Another big design goal for Metawidget is that it do its work at runtime: I've long had a bee in my bonnett about those who espouse the benefits of static code generation. Yes, static code generation seems to get you started quickly, but in reality it generates volumes of code that is often of poor quality (very verbose, few comments, etc) and still has to be read and understood, documented, handed-over etc.
Runtime frameworks, on the other hand, generate zero code and whilst the frameworks themselves still need to be understood, there is usually lots of documentation how to do so. They also have the benefit of being able to work with the dynamic, runtime nature of a system, which is always richer than the static, compile-time information.

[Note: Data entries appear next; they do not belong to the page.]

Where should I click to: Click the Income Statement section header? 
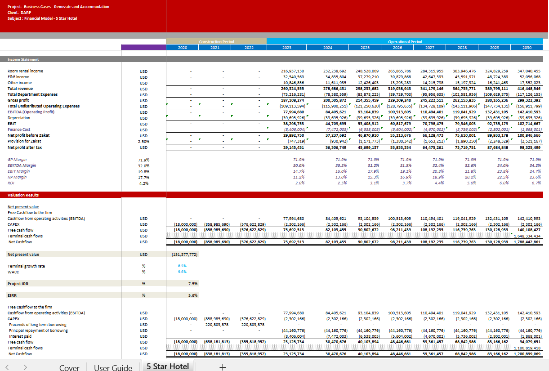coord(23,59)
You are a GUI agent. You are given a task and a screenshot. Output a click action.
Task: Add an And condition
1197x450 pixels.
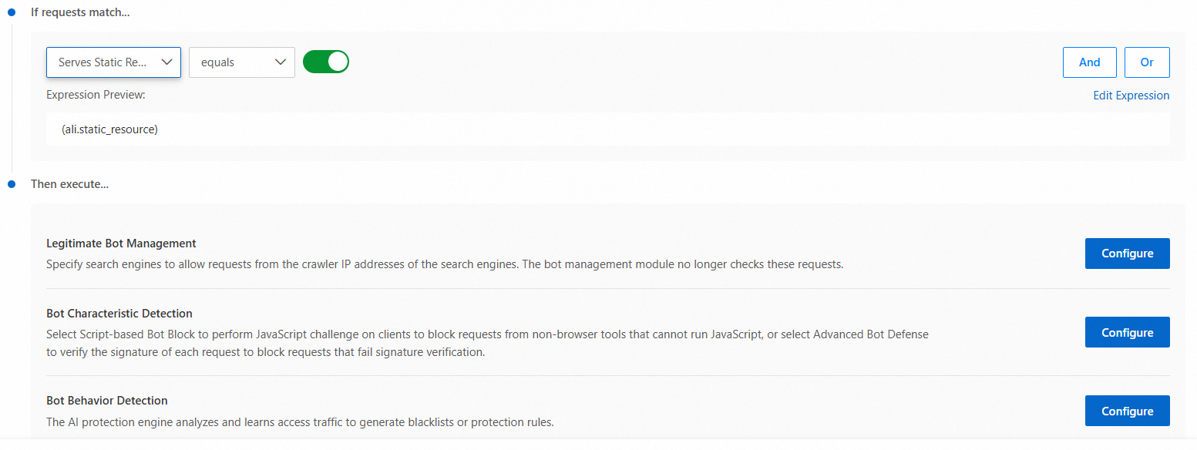click(x=1089, y=62)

So for example a class Foo might declare a method getBar() which at compile-time is declared to return a Bar, but at runtime turns out (in some instances) to return an ExtendedBar. By examining runtime information, Metawidget can generate better, more accurate interfaces.
Still, this begs the question: if we are traversing objects in favour of classes, what happens if getBar() returns null? Should we stop traversing, or should we fall back to traversing the class heirarchy?
The latter approach is tempting, because it means we can display user interfaces for null objects: it seems a logical way to allow initializing new objects. However, in practice it's awkward because, given we already know the underlying data model is null, we have nowhere to send the data the user interface captures.
So for now I'm going with the first approach: traverse objects, not classes, and stop if we hit null. We'll see how it works out.